Dr. Justine Hopkins is a writer and freelance lecturer in Art History, currently living in Bristol.
She took a BA Hons degree at Bristol University, reading English and Drama, then changed direction and did an MA in Art History at the Courtauld Institute. After eighteen months working as an archaeological illustrator, partly in Belize, she returned to Art History, gaining a PhD from Birkbeck College, London for her research into the relationship between science, religion and landscape painting from the French Revolution to Darwin’s Origin of Species. Since then she has worked freelance as an Art History lecturer and writer: for Bristol, London, Oxford and Cambridge Universities; Tate Britain and Tate Modern, the National and National Portrait Galleries; the Victoria and Albert Museum; Sotheby’s, Christies’ and assorted independent institutions. She is also a registered lecturer for NADFAS.
[Please see 'Lecturing' section of this site for a list of Art History courses that she gives]
Justine is the step-granddaughter of the sculptor and painter Michael Ayrton, and the main point of contact for all matters connected with his work.
[See ‘Ayrton Estate’ section for further details]

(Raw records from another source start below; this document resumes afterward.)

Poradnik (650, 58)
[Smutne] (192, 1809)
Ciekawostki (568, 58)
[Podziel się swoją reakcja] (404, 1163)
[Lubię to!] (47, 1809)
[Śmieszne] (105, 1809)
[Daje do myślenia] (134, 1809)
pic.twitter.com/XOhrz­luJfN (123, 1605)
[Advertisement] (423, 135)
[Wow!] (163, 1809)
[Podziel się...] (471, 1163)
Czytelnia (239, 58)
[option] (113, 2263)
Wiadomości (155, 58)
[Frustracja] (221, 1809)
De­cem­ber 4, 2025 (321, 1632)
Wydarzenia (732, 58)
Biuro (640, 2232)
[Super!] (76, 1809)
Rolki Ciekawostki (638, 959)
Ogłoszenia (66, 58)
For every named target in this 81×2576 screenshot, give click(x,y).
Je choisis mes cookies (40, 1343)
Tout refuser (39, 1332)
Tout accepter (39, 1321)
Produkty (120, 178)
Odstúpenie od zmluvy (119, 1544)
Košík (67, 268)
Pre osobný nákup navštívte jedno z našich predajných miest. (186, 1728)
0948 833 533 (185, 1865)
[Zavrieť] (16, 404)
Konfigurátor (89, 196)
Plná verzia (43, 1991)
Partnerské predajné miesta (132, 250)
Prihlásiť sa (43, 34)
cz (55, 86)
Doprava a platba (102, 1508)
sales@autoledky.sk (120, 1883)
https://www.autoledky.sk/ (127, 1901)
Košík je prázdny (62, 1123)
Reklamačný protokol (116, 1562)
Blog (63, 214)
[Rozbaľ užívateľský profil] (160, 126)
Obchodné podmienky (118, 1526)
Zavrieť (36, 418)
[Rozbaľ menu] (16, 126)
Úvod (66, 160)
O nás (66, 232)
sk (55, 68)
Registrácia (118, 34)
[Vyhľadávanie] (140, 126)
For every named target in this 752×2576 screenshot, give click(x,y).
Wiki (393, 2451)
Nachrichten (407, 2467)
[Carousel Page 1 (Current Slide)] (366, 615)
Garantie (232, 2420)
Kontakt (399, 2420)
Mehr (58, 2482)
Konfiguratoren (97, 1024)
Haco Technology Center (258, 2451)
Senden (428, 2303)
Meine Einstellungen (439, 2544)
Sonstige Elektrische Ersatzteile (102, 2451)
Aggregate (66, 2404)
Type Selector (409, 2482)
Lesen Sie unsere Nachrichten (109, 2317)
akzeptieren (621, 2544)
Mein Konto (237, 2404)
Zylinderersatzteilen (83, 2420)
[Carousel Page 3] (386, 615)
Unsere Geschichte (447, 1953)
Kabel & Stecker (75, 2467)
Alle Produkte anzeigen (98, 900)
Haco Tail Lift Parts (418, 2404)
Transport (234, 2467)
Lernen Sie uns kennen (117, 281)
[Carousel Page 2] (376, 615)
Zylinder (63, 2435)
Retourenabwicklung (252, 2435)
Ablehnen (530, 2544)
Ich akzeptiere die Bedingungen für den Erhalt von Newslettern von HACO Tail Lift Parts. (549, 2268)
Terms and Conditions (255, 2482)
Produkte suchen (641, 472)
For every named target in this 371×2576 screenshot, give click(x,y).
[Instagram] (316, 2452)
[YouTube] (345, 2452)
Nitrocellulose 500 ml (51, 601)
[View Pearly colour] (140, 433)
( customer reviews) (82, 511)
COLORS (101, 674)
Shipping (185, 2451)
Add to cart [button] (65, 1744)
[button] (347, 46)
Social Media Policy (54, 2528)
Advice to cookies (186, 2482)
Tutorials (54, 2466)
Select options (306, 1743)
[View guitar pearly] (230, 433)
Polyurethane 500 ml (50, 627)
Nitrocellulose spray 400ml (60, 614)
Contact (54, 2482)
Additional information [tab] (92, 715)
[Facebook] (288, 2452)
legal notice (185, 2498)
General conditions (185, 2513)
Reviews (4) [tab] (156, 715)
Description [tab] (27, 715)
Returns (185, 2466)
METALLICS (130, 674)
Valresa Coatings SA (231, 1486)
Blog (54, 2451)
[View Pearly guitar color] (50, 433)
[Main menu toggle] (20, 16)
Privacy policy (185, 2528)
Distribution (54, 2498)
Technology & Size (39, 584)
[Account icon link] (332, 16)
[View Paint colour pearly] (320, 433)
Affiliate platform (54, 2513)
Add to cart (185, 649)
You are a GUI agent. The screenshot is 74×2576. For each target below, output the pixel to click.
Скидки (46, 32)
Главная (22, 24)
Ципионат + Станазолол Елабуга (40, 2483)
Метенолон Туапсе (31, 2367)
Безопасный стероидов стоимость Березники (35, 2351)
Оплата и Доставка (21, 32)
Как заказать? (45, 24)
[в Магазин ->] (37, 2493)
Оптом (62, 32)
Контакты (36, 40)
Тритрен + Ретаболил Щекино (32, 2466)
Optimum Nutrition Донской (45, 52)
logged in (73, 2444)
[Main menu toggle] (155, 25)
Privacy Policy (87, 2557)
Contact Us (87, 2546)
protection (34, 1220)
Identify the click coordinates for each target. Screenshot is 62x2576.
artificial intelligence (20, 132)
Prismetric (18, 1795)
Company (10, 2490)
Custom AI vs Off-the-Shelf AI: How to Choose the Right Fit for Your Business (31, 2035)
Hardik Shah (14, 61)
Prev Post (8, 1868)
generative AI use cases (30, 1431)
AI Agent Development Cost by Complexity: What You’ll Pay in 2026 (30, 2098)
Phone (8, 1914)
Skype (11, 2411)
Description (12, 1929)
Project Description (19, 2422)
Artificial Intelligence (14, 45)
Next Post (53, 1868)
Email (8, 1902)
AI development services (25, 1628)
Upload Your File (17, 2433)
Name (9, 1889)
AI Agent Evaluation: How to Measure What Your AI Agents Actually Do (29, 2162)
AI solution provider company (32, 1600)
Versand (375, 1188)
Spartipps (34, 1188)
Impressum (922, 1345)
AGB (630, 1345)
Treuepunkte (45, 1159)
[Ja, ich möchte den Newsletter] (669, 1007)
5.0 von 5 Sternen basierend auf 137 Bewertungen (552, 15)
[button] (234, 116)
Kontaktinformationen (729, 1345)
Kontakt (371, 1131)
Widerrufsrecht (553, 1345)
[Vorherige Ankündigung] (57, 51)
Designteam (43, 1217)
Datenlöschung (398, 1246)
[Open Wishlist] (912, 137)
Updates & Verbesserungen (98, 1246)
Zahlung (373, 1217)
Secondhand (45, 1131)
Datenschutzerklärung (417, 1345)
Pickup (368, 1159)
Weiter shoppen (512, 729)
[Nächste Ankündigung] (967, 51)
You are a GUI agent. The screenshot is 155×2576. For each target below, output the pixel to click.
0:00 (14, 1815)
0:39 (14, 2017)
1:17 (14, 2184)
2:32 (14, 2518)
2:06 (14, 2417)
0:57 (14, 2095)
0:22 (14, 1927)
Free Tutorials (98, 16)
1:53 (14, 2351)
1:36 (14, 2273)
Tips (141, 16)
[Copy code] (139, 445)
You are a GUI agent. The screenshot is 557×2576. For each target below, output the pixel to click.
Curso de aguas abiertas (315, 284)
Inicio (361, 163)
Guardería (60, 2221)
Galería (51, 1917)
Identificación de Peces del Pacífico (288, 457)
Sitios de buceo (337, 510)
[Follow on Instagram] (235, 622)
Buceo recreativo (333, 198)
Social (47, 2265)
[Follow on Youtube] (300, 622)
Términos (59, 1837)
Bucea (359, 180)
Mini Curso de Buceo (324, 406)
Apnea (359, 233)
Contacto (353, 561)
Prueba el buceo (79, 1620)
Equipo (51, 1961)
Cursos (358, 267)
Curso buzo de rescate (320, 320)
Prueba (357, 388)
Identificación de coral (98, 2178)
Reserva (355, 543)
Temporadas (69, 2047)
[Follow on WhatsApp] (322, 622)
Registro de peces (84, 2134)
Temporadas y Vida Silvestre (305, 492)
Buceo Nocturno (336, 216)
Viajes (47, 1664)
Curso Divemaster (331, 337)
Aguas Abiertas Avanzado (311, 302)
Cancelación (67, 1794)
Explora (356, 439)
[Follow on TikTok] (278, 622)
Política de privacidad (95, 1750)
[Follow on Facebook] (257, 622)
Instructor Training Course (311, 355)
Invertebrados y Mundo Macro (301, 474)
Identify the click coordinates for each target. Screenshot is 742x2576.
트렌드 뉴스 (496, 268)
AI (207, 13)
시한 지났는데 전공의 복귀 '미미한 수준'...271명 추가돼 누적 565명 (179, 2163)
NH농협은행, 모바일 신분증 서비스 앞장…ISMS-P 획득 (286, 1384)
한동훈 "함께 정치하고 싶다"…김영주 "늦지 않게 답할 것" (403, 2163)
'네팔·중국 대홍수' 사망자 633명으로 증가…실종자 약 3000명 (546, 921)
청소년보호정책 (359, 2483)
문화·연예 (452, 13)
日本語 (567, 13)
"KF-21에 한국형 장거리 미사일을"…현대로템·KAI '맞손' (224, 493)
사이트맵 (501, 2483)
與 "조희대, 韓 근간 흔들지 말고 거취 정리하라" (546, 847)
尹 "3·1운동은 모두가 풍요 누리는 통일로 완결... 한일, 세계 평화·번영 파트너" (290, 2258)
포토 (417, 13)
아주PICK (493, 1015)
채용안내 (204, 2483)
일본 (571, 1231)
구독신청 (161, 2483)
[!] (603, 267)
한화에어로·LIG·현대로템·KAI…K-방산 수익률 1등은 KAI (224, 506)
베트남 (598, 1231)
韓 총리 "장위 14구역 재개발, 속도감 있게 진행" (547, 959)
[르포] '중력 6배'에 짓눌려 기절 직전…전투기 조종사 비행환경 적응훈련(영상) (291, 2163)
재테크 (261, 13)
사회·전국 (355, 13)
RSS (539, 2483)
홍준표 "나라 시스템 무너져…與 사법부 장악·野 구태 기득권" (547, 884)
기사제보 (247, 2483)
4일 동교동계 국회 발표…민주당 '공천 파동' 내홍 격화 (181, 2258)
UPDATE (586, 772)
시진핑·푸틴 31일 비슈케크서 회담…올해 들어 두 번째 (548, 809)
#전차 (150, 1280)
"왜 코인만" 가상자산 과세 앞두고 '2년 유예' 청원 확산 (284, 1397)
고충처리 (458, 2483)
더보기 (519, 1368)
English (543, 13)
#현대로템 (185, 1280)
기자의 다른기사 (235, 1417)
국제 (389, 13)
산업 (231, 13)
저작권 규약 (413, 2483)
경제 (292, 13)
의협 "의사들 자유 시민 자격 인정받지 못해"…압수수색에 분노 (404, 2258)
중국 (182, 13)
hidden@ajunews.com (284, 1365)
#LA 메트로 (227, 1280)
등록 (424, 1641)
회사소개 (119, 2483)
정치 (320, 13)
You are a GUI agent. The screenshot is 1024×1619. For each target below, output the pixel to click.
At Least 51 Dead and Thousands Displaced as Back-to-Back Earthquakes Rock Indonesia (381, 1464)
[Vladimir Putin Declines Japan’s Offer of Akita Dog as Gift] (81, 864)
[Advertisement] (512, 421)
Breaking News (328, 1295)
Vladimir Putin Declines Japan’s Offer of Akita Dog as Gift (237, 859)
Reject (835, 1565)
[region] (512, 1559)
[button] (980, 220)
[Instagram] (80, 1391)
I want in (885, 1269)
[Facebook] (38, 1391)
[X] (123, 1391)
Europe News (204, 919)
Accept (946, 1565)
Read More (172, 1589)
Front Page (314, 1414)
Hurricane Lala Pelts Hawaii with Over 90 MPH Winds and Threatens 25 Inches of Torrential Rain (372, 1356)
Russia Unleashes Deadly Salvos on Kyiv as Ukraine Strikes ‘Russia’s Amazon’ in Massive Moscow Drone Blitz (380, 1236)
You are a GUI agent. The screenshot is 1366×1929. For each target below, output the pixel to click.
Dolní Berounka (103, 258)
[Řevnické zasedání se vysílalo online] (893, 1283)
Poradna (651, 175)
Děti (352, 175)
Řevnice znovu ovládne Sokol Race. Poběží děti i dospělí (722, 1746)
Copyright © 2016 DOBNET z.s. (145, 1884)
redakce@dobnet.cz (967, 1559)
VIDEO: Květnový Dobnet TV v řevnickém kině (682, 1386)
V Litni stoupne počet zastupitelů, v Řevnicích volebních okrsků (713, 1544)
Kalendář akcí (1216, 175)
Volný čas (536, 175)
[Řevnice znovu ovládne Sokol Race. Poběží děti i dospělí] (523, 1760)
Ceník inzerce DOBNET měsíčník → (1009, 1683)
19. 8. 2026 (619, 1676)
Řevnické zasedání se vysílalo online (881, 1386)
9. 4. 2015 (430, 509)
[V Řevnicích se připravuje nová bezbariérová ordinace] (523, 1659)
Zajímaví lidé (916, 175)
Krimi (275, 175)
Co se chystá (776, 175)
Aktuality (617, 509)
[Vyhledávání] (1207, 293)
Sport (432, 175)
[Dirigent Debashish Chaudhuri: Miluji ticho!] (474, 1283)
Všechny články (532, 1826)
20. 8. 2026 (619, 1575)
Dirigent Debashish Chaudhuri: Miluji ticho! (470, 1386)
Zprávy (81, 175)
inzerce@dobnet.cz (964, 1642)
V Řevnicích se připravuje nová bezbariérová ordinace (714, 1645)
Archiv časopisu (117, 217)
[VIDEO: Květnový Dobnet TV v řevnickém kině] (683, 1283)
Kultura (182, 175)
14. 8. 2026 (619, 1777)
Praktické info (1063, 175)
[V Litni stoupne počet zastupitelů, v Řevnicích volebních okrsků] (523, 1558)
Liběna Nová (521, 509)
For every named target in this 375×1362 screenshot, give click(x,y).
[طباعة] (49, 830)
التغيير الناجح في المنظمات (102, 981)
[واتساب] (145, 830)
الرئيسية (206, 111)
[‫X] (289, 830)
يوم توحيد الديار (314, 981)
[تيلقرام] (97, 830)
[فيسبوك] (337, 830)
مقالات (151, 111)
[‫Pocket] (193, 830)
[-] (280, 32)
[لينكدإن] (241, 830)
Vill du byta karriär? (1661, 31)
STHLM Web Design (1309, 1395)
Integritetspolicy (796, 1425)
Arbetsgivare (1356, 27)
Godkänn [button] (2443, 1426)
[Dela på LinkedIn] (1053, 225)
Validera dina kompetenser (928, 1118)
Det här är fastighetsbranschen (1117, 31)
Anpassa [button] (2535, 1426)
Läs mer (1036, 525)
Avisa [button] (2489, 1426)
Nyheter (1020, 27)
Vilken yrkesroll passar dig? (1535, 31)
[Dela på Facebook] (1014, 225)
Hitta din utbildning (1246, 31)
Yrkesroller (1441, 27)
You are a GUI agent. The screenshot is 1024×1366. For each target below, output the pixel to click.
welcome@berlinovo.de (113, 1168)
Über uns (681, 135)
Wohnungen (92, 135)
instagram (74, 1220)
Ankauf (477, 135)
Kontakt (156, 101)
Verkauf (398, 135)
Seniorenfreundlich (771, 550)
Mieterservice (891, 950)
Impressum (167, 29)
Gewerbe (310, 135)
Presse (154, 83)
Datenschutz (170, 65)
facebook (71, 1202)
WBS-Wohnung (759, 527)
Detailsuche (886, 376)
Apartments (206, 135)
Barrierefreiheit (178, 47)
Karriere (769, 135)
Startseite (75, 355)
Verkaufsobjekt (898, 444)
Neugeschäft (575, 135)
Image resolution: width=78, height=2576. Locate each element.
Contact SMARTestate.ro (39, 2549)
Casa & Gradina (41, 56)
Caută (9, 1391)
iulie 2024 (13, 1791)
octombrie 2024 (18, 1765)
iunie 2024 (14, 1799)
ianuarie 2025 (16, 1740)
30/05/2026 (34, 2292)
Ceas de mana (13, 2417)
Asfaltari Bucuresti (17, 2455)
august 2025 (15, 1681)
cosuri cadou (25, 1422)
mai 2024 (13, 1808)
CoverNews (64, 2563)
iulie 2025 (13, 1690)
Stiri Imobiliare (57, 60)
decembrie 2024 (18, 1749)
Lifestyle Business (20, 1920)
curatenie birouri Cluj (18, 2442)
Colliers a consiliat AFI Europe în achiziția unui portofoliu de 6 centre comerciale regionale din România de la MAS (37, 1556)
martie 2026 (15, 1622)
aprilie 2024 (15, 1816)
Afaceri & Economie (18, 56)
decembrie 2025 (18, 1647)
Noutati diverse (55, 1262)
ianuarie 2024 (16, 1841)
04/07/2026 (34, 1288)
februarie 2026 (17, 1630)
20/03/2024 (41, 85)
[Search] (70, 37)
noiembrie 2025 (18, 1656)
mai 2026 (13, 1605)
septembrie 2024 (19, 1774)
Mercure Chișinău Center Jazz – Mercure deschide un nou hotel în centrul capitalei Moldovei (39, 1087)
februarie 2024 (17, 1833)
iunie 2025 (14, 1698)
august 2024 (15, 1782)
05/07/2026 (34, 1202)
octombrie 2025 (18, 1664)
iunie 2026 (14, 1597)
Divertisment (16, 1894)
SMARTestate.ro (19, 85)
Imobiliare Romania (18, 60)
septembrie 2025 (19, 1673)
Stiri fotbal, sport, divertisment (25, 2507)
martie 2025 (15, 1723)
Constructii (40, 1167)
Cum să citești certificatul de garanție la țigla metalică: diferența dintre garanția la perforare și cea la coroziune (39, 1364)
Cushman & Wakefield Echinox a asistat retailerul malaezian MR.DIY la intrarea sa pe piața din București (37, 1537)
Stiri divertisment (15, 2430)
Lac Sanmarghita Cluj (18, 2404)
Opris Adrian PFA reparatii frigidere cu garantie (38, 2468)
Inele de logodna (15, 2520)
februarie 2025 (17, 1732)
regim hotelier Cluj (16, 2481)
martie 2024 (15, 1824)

As a writer of Historical Fantasy she is represented by the John Jarrold Literary Agency.
[See ‘Writing’ section]
"I write historical fantasy novels, lecture in art history and spend my free time – such as it is – walking, gardening and making lamp-worked glass beads and tapestry cushion covers. I used to worry about lack of focus, but over the last few years I've realised that the things I do aren't really so incompatible. I like to know how things work, especially but not exclusively living things, and I enjoy the process of finding out. I’m curious about difference and communication – above all I get excited by the unexpected, by being surprised at the direction things take and the way they turn out. My research is based on facts and my techniques tend to be practical and empirical; my imagination, on the other hand, is speculative and inclined to make connections in ways unpredictable even to me. Ultimately everything I do informs everything else and it's all a matter of the appropriate balance for the particular activity; I like to think I get it right, most of the time anyway."